Daily Archives: September 15, 2017

ESTHER

It was no ordinary beauty contest. Probably hundreds of young, beautiful virgins had been brought from all over the empire out of every province to king Ahasuerus, to the palace at Shushan, in order for him to select a replacement for fair Vashti, whom he had rejected as queen because of her refusal to obey his commands (2:8). A certain beautiful, young, Jewish woman was among those women brought there and her name was Hadassah, a name meaning “myrtle,” a fragrant evergreen shrub or small tree with star shaped flower.

Hadassah was an orphan, “for she had neither father or mother,” and her cousin Mordecai raised her as his own daughter when her parents died (2:7). Mordecai was from the tribe of Benjamin and of the family of Kish, which had been carried away into captivity in 597 B. C., about eight years after Daniel was taken into captivity (Dan. 1:1; II Kings 24:15). He apparently had some role “in Shushan the palace” (2:5) and in this capacity he could keep an eye on his adopted daughter Hadassah, who had been taken from him and given to the custody of one Hegai, keeper of the women (2:8,10).

While Hadassah was Jewish, under the counsel of Mordecai, she had concealed this fact to everyone. Her name had been changed from Hadassah to Esther, a Persian name which meant “star.” The keeper of the women was instantly taken with Esther and he carefully chose seven maidens to attend to her needs and gave her special and preferred treatment. Each of the other virgins which had been taken were allowed to go into the king and were provided with whatever they might need to make them desirable to him. Esther, however, required nothing but what Hegai had already provided (2:15).

All that laid eyes on Esther were immediately smitten with her beauty and character (2:15). Ahasuerus, or Xerxes, was no different. “And the king loved Esther above all the women, and she obtained grace and favour in his sight more than all the virgins; so that he set the royal crown upon her head, and made her queen instead of Vashti” (2:17). And so a Jewess was placed in a strategic position in the palace and she had the king’s ear.

Now Esther was always obedient to her adopted father Mordecai, even after she had been made queen (2:20). When Mordecai uncovered a plot to kill Ahasuerus, he was able to warn the king through Esther and save his life (2:21-23). These events and how they transpired were dutifully recorded in the chronicles of the Persian king (2:23). But while Mordecai was kind to the king, there were those in the kingdom who sought his destruction.

Haman’s particularly intense hatred for, not only Mordecai, who refused to bow down to Haman (3:1-4), but for all of the Jews, manifested itself in an attempt to exterminate the Jewish race (3:8). By moving the king to agree to this extermination, Haman was advancing his own interests, not the King’s. His own pride, however, would let him see neither the forces developing against him nor the God he would be fighting. In his blind arrogance, he also prepared a gallows upon which he intended to hang Mordecai.

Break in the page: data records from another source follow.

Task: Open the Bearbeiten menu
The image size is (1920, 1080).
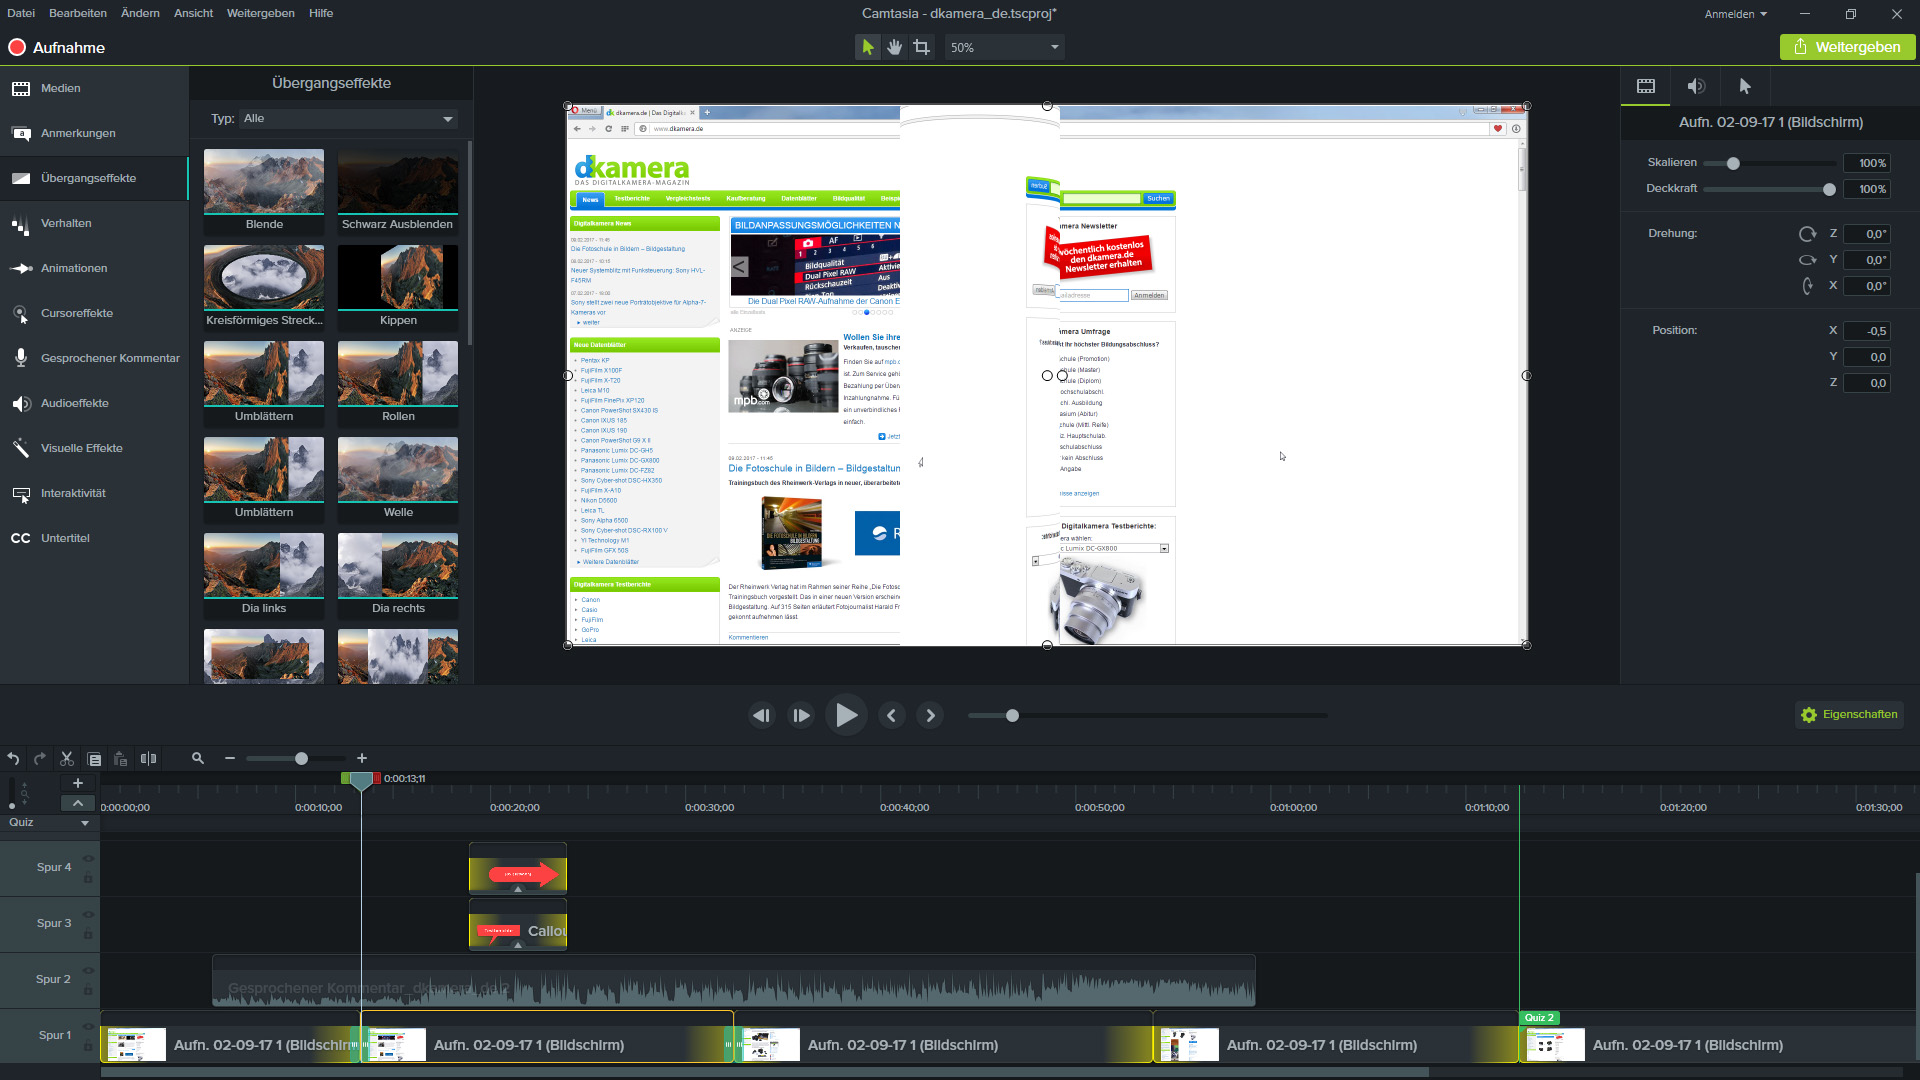Action: point(77,13)
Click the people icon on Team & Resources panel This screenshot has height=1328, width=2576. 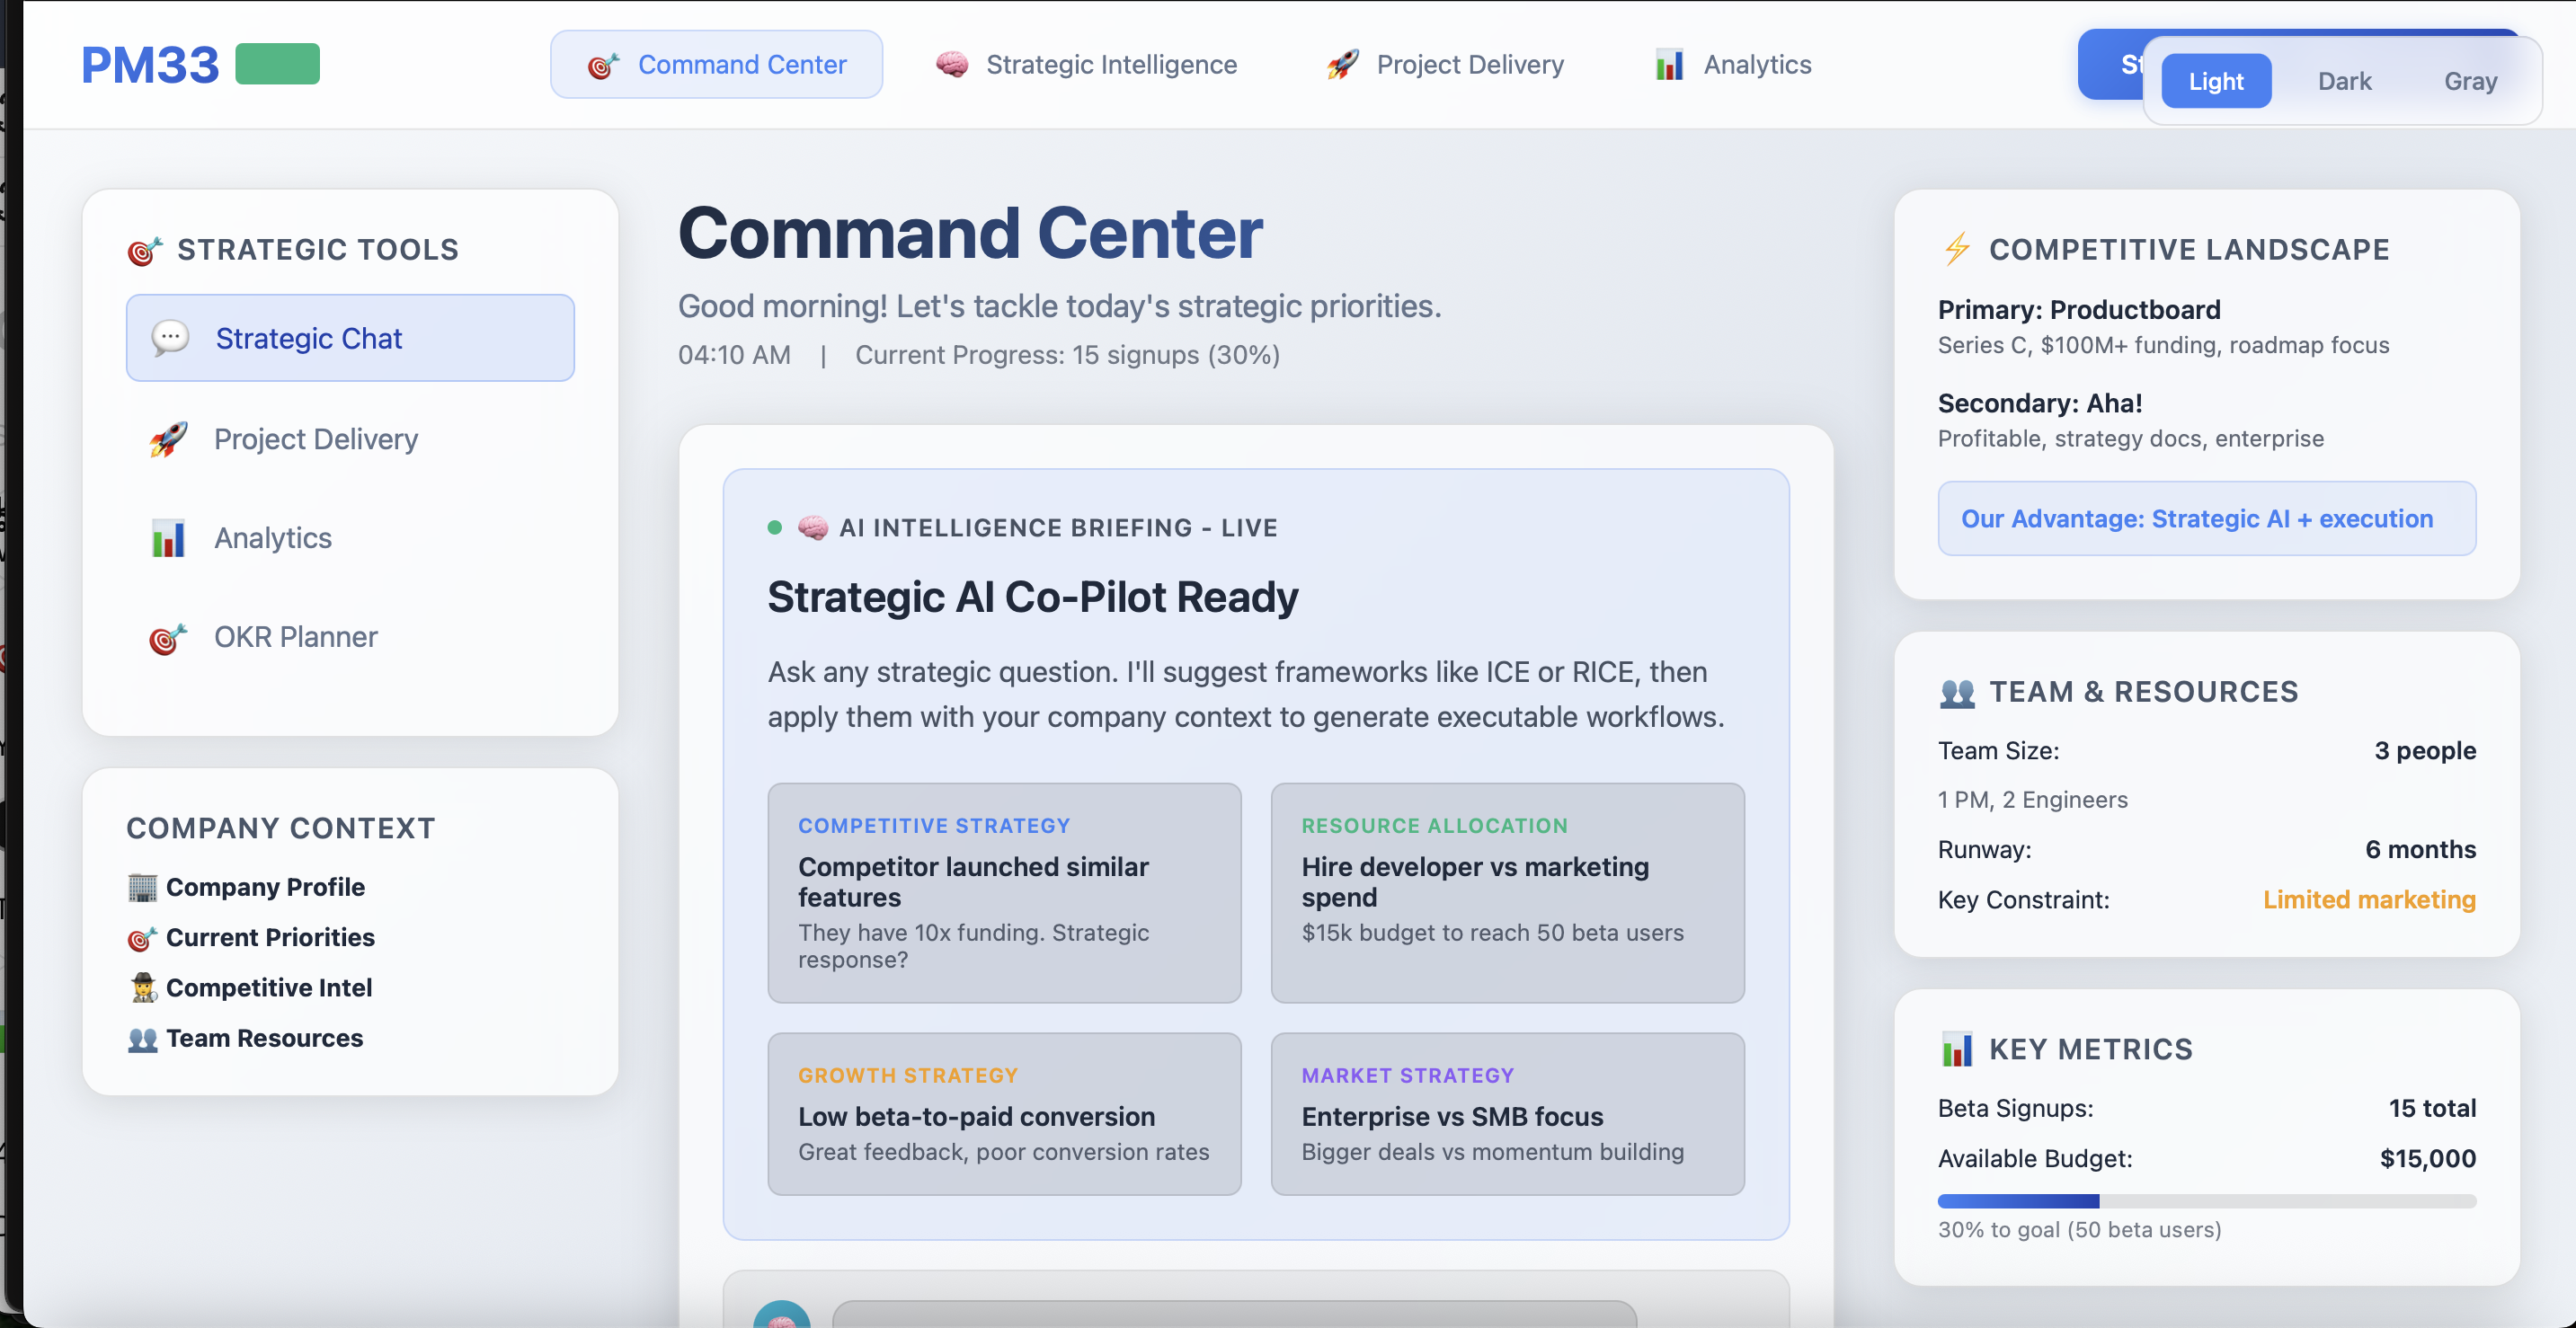[1956, 691]
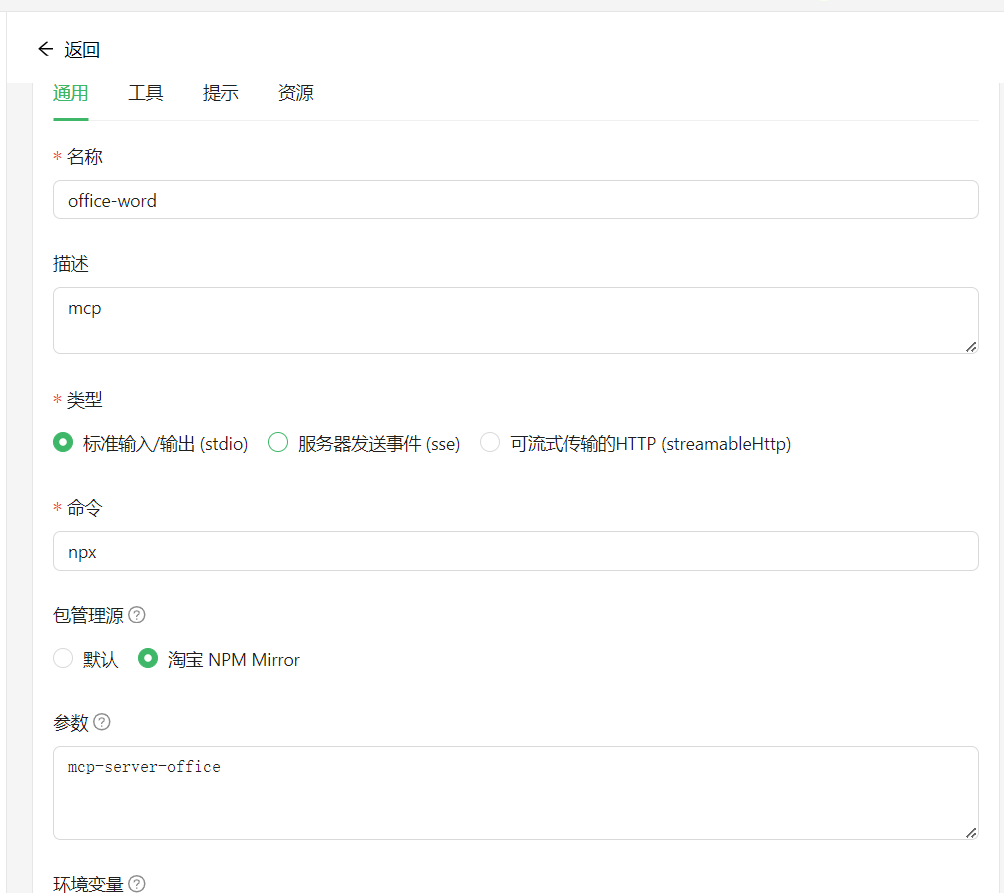The height and width of the screenshot is (893, 1004).
Task: Select the 标准输入/输出 (stdio) radio button
Action: point(63,442)
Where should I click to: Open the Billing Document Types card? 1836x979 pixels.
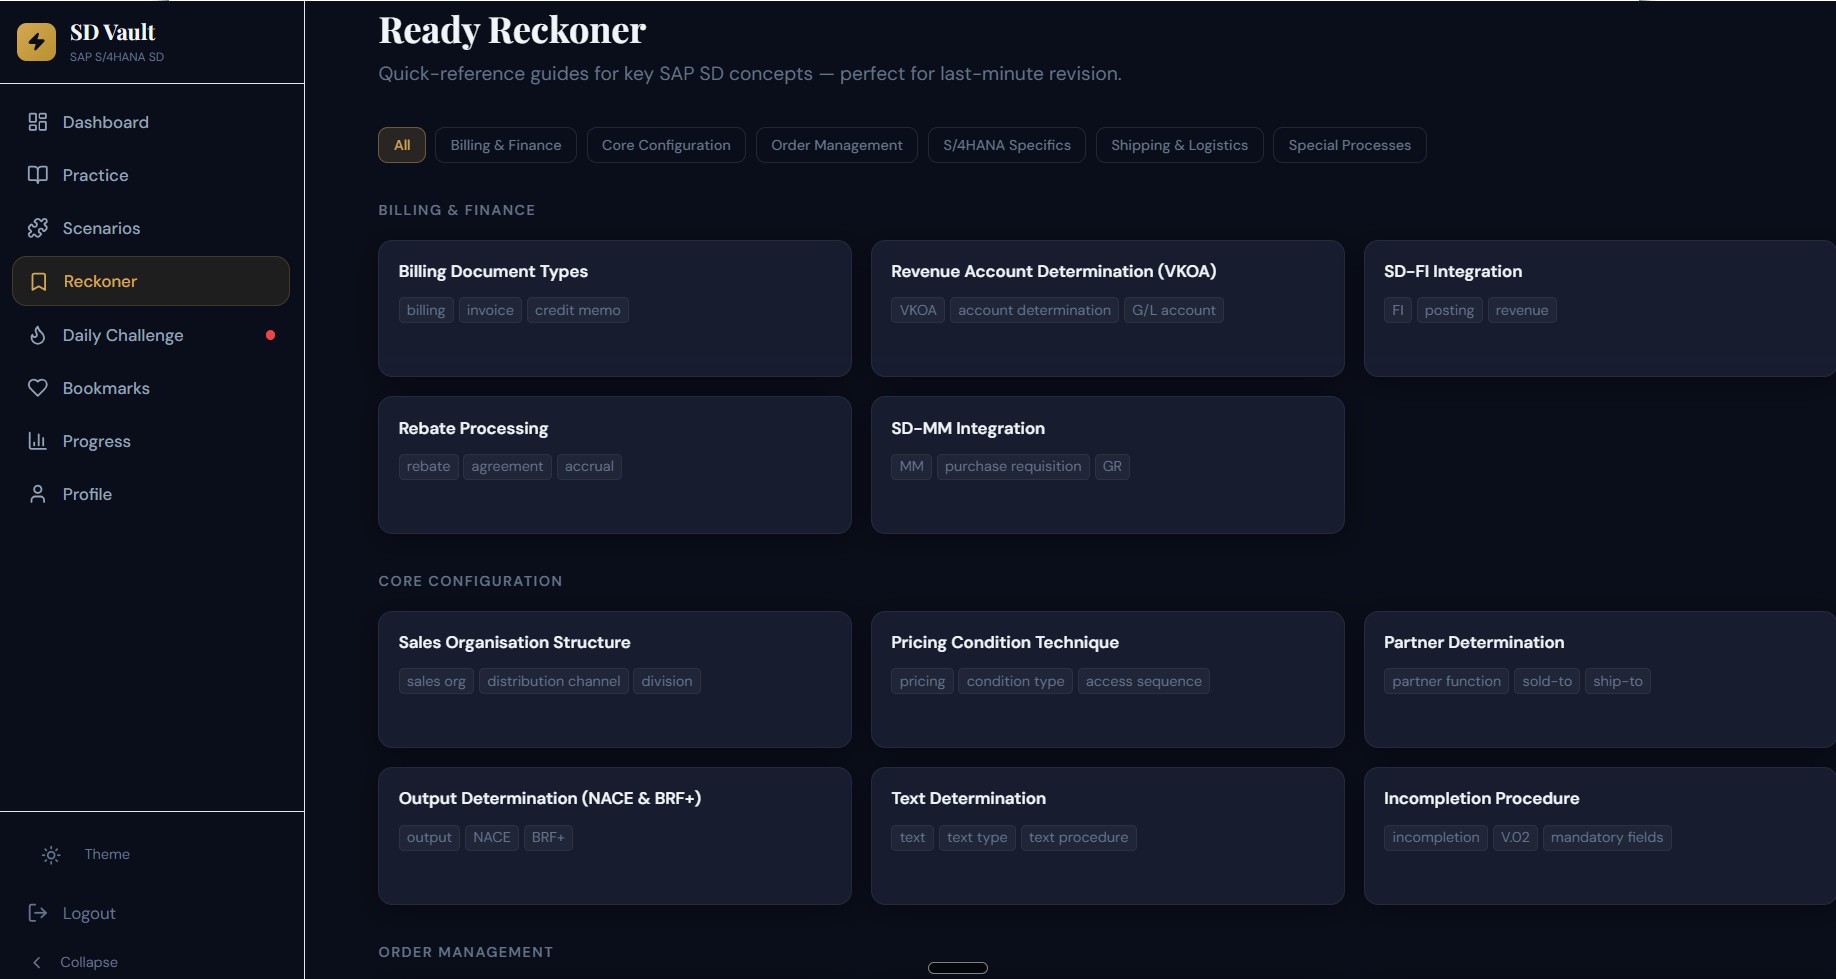coord(614,308)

The crux of this historical account of this part of Esther’s life is found in Mordecai’s reminder to Esther: You may well have been brought to this position for just this purpose–the salvation of God’s people (4:13,14). Esther takes these words to heart and delicately approaches the king and invites him and Haman to a banquet of her own making the next evening, intending to contravene Haman’s pernicious plot, even at the risk of her own life (4:16).

The night before the banquet, however, the king becomes curiously restless and reads from the royal chronicles, and reads of Mordecai’s actions in saving the king’s life. Ironically, and with justice poetic, just as Haman would speak to the king about hanging Mordecai, the king has Haman bestow upon Mordecai the blessing Haman thought he should receive (6:4-13).

The next evening, at the queen’s banquet, Haman is outed as the perpetrator of great crimes against Mordecai, Esther and the Jewish people. The Jews were given authority to defend themselves and Haman was hanged upon his own gallows (7:10). Through a series of Providential actions, God had used this young lady to save the Jews from extermination. “God works in mysterious ways His wonders to perform.” If God can use Esther (and Mordecai and Joseph and Moses, etc., etc.), then He can use you and me. Who knows if you were brought into the Kingdom for such a time as this? God does. Let Him use you.